▶ _Exercice 1_: Recopiez fidèlement un passage de l'article sur la diplomatie française face à la Syrie. Commencez aux mots « 1) la mode germanopratine » et arrêtez-vous après « dès mars 2012. ».
▶ _Exercice 2_: Dites par oui ou par non si chacune des affirmations suivantes concorde avec l'article sur la diplomatie française face à la Syrie, et citez à l'identique les mots de l'article qui permettent de trancher : (a) l'ambassade de France à Damas a été fermée par Alain Juppé en mars 2012 ; (b) la France a quitté le commandement intégré de l'OTAN en 2008 ; (c) le cessez-le-feu pour le sud-ouest de la Syrie a été conclu en marge du G-20 entre Vladimir Poutine et Donald Trump.
▶ _Exercice 3_: Poursuivez l'article sur le recul de la diplomatie française au Proche-Orient à partir de sa dernière phrase.

▶ _Article_:
◇ ◇ ◇ ◇ ◇ ◇ ◇

Il faut rouvrir notre ambassade à Damas, par Richard Labévière


Début juillet, la dernière réunion d’Astana aura au moins permis de nouveaux échanges de prisonniers et, surtout, de consolider l’établissement des « zones de désescalade » afin d’élargir la géographie du cessez-le-feu établi après la libération d’Alep en décembre 2016. L’autre cessez-le-feu – conclu en marge du G-20 entre Vladimir Poutine et Donald Trump pour le sud-ouest de la Syrie – constitue une seconde bonne nouvelle. En Jordanie, experts russes et américains se sont mis d’accord sur un mémorandum portant sur la création d’une « zone de désescalade » dans les régions de Deraa, Qouneitra et Soueïda. Enfin, depuis le 10 juillet, un nouveau cycle de discussions a repris aux Nations unies à Genève sous l’égide du diplomate Staffan de Mistura, continuant à porter sur les « quatre paniers » et leur ordonnancement : réforme de la constitution, gouvernement de transition, élections et lutte contre le terrorisme.
Absente de ces différents processus, la diplomatie française se trouve aujourd’hui réduite à une posture d’observation, sinon d’impuissance, dans une région où elle était pourtant un acteur de poids depuis le démantèlement de l’empire ottoman. L’expertise cartographique, une école d’islamologues les plus réputés au monde, une empathie et une connaissance personnelle des principaux responsables et décideurs politiques de la région, avaient pourtant fait de la France l’un des pays les plus écoutés et les plus attendus dans l’Orient compliqué. Désormais, pour reprendre les mots de l’un des principaux ministres des Affaires étrangères de la région : « la France est sortie de nos écrans… » Que s’est-il passé ?
Trois évolutions franco-françaises ont conduit à ce désastre :

1) la mode germanopratine d’un sans-frontièrisme post-kouchnérien, alliée à une morale à géométrie variable des droits de l’homme, s’est imposée comme politique étrangère à part entière de notre pays, où une grande partie de la haute fonction publique est tombée dans une fascination transie de l’école néo-conservatrice américaine. Dans ce contexte, notre diplomatie orientale historique s’est proprement désagrégée au profit de postures ne répondant plus à la défense et à la promotion des intérêts de la France, mais se conformant à des impératifs idéologiques très éloignés des réalités du terrain. Le symptôme le plus spectaculaire de cette évolution anomique aboutit à la fermeture de notre ambassade à Damas par Alain Juppé dès mars 2012.
2) le retour de la France dans le commandement intégré de l’OTAN en 2008, sous prétexte – notamment – qu’il favoriserait l’émergence d’un improbable « pilier européen de la défense », ramenait la politique étrangère de la France dans le sillage de celle des Etats-Unis. L’alignement de Paris et de l’Union européenne sur les orientations de Washington, en particulier à l’encontre de Moscou, démonétise la fameuse « troisième voie » initiée par le général De Gaulle au lendemain de la guerre israélo-arabe de juin 1967. Désormais, les capitales arabes s’adressent plus volontiers à Washington et Moscou, dans un climat de Guerre froide régionale où Paris n’a plus son mot à dire.

◇ ◇ ◇ ◇ ◇ ◇ ◇

▶ _Données fournies_:

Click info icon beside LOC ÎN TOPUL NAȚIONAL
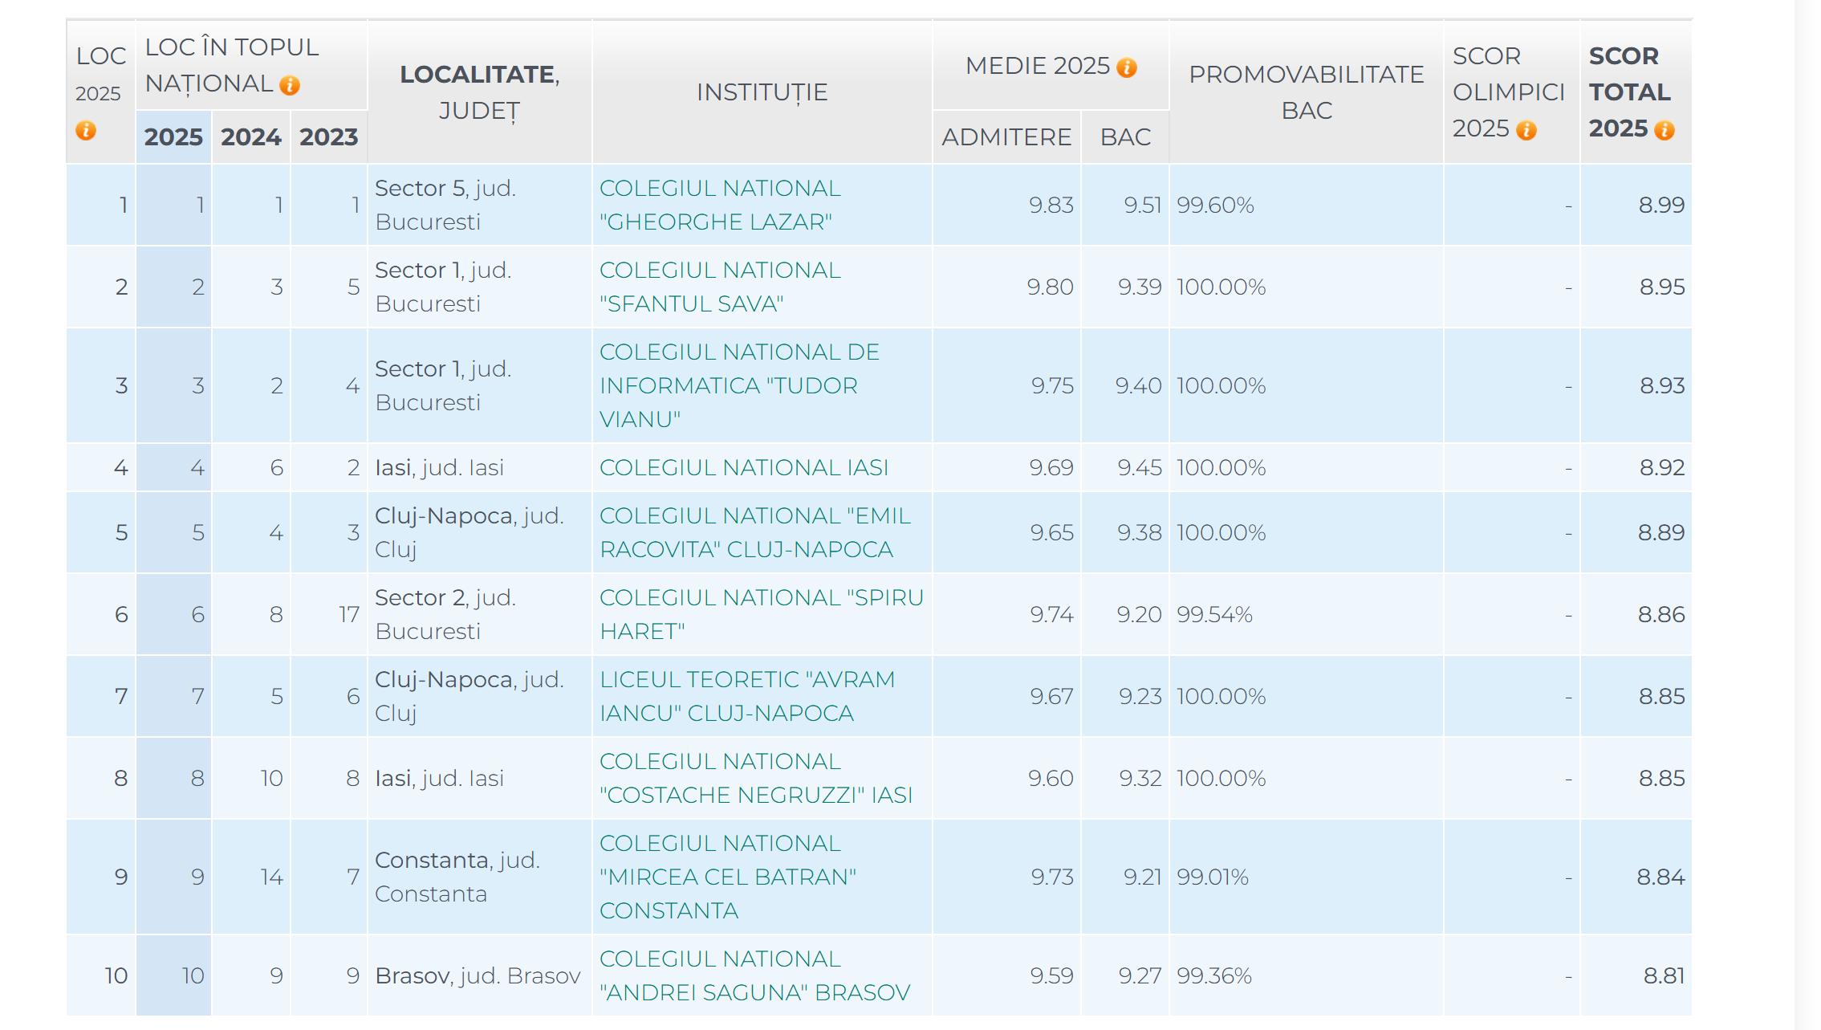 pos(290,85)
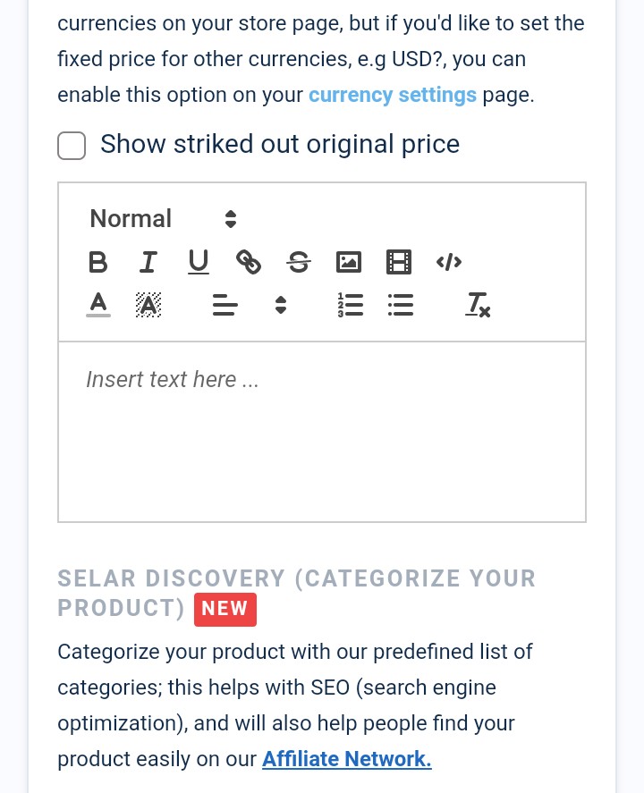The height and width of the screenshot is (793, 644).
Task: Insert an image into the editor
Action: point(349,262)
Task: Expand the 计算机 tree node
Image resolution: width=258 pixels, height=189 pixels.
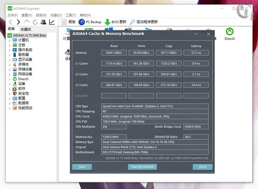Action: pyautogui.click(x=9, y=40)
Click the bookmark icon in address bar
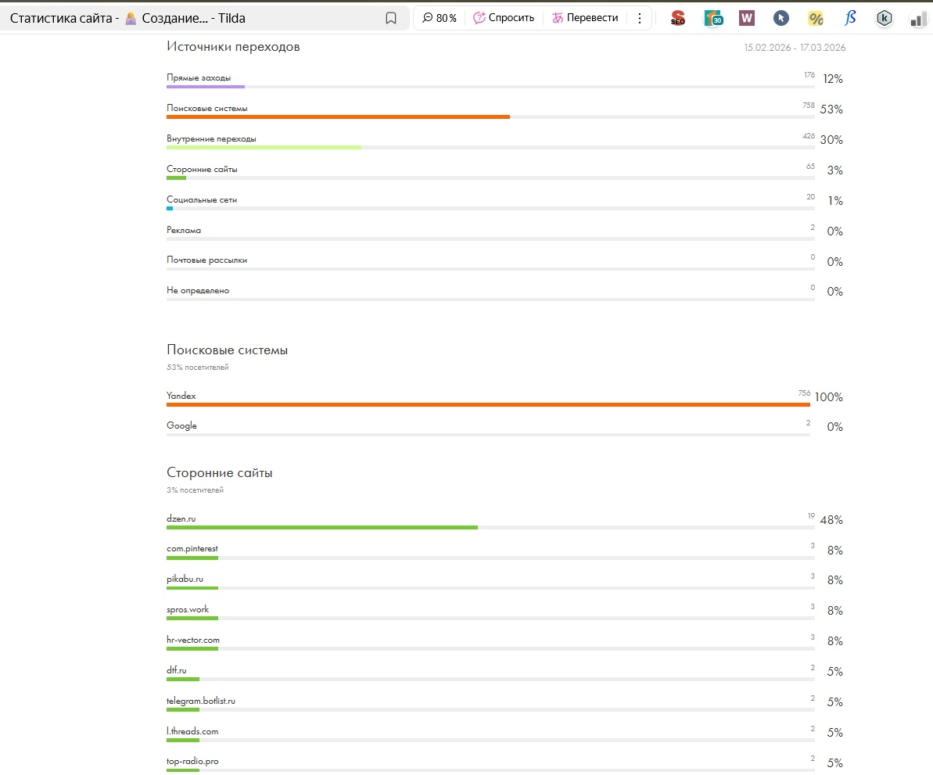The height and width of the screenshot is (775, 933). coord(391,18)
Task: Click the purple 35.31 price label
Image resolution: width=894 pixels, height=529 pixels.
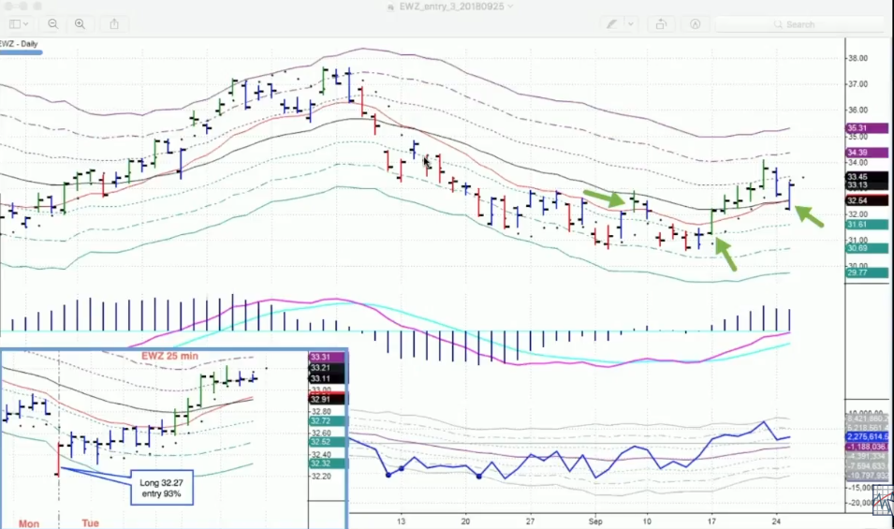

◇ ◇ ◇ ◇ ◇ ◇ ◇

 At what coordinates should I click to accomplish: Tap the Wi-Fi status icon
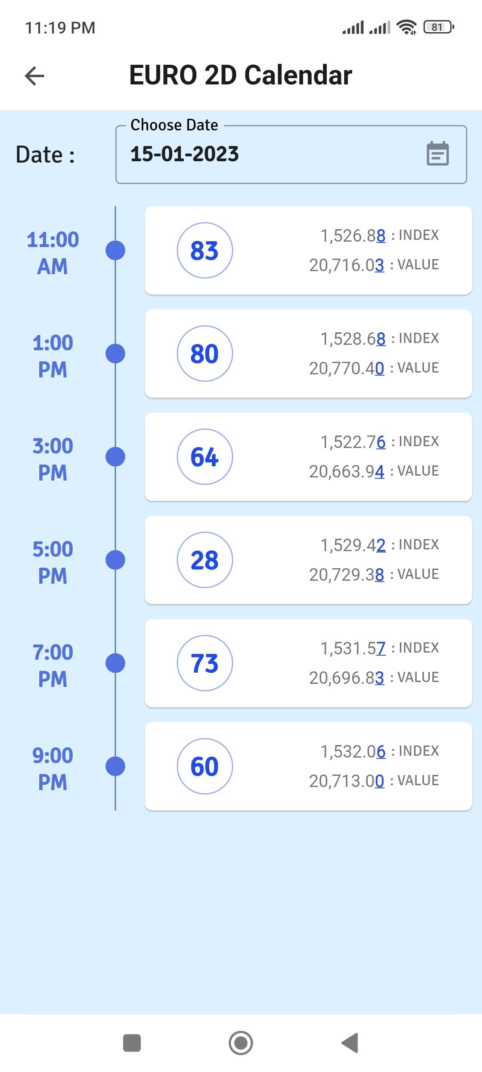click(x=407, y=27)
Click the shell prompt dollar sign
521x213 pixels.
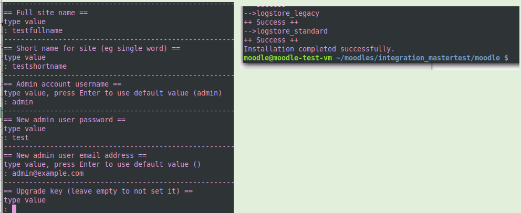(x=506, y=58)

◇ ◇ ◇ ◇ ◇ ◇ ◇

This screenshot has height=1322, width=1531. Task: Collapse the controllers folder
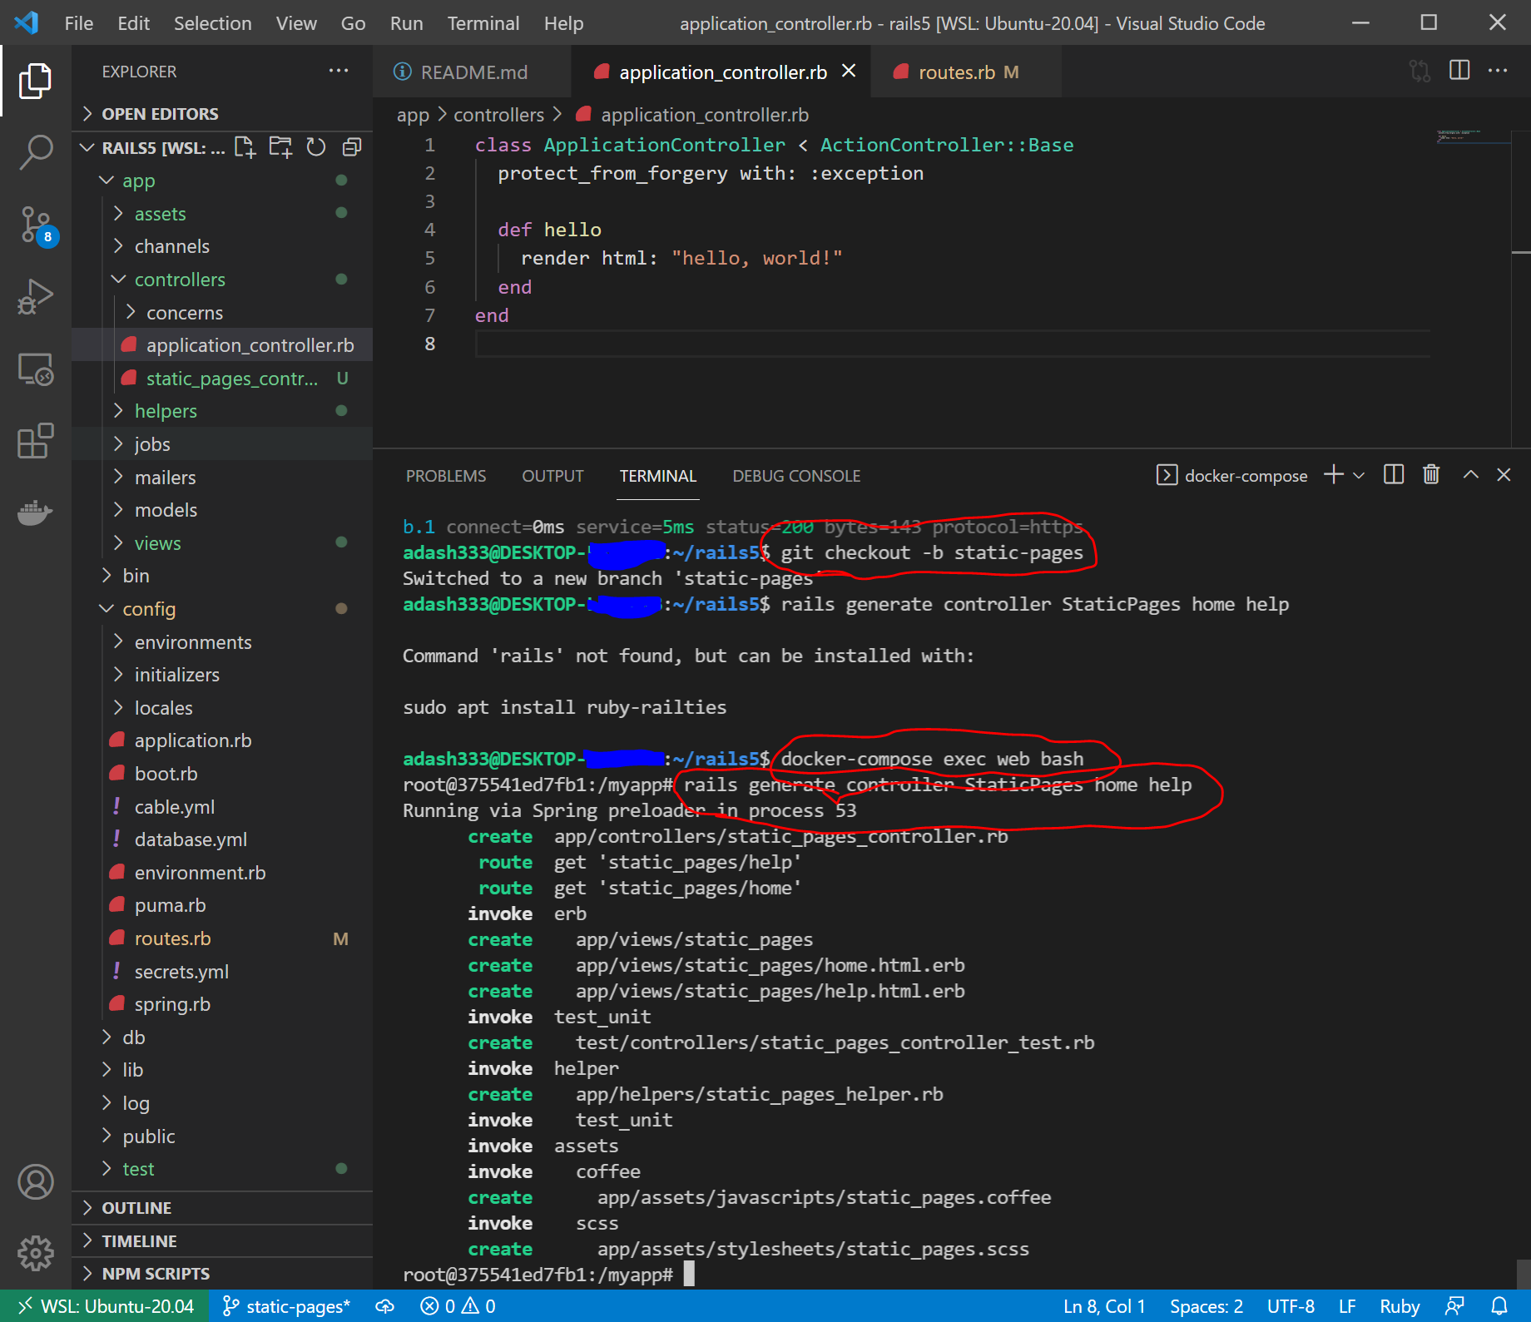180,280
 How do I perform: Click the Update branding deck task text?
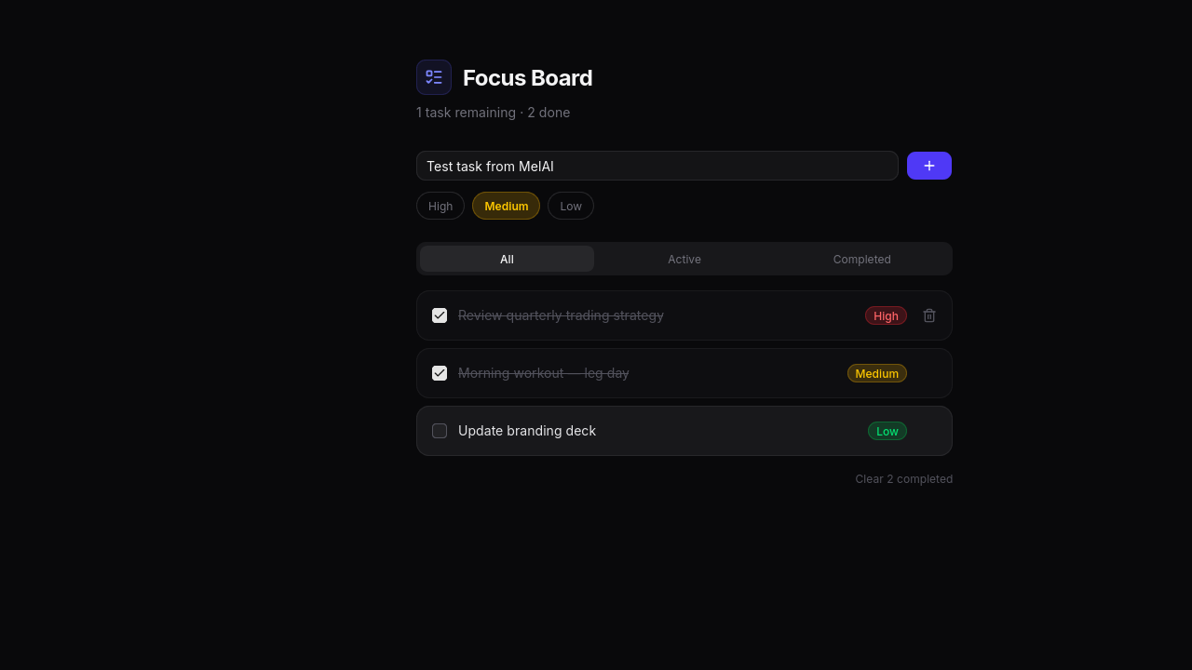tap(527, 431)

◇ ◇ ◇ ◇ ◇ ◇ ◇

▶ _Corrigé 1_:
1) la mode germanopratine d’un sans-frontièrisme post-kouchnérien, alliée à une morale à géométrie variable des droits de l’homme, s’est imposée comme politique étrangère à part entière de notre pays, où une grande partie de la haute fonction publique est tombée dans une fascination transie de l’école néo-conservatrice américaine. Dans ce contexte, notre diplomatie orientale historique s’est proprement désagrégée au profit de postures ne répondant plus à la défense et à la promotion des intérêts de la France, mais se conformant à des impératifs idéologiques très éloignés des réalités du terrain. Le symptôme le plus spectaculaire de cette évolution anomique aboutit à la fermeture de notre ambassade à Damas par Alain Juppé dès mars 2012.

▶ _Corrigé 2_:
(a) Oui : « la fermeture de notre ambassade à Damas par Alain Juppé dès mars 2012 ».
(b) Non : « le retour de la France dans le commandement intégré de l’OTAN en 2008 ».
(c) Oui : « conclu en marge du G-20 entre Vladimir Poutine et Donald Trump pour le sud-ouest de la Syrie ».

▶ _Corrigé 3_:
3) enfin, la « diplomatie économique » inaugurée par Nicolas Sarkozy avec le Qatar et poursuivie par François Hollande et Laurent Fabius avec l’Arabie saoudite finit par supplanter « la politique arabe » de la France au profit d’une « politique sunnite »… En attendant des politiques touareg, kabyle, jurassienne ou papou ?
Toujours est-il qu’une frénésie de signatures de contrats – le plus souvent sans suite – s’est emparé de l’Elysée et du Quai d’Orsay, davantage obsédés par la réussite des sociétés du CAC-40 que par les intérêts vitaux de la France. Avec cela, les effets d’annonce et les improvisations d’une diplomatie compassionnelle, faite de libérations d’otages et d’entorses aux usages les plus fondamentaux des relations internationales, ont pris le pas sur les exigences discrètes et opiniâtres d’une politique étrangère construite en fonction de la réalité des rapports de force, de la géographie et d’un temps long.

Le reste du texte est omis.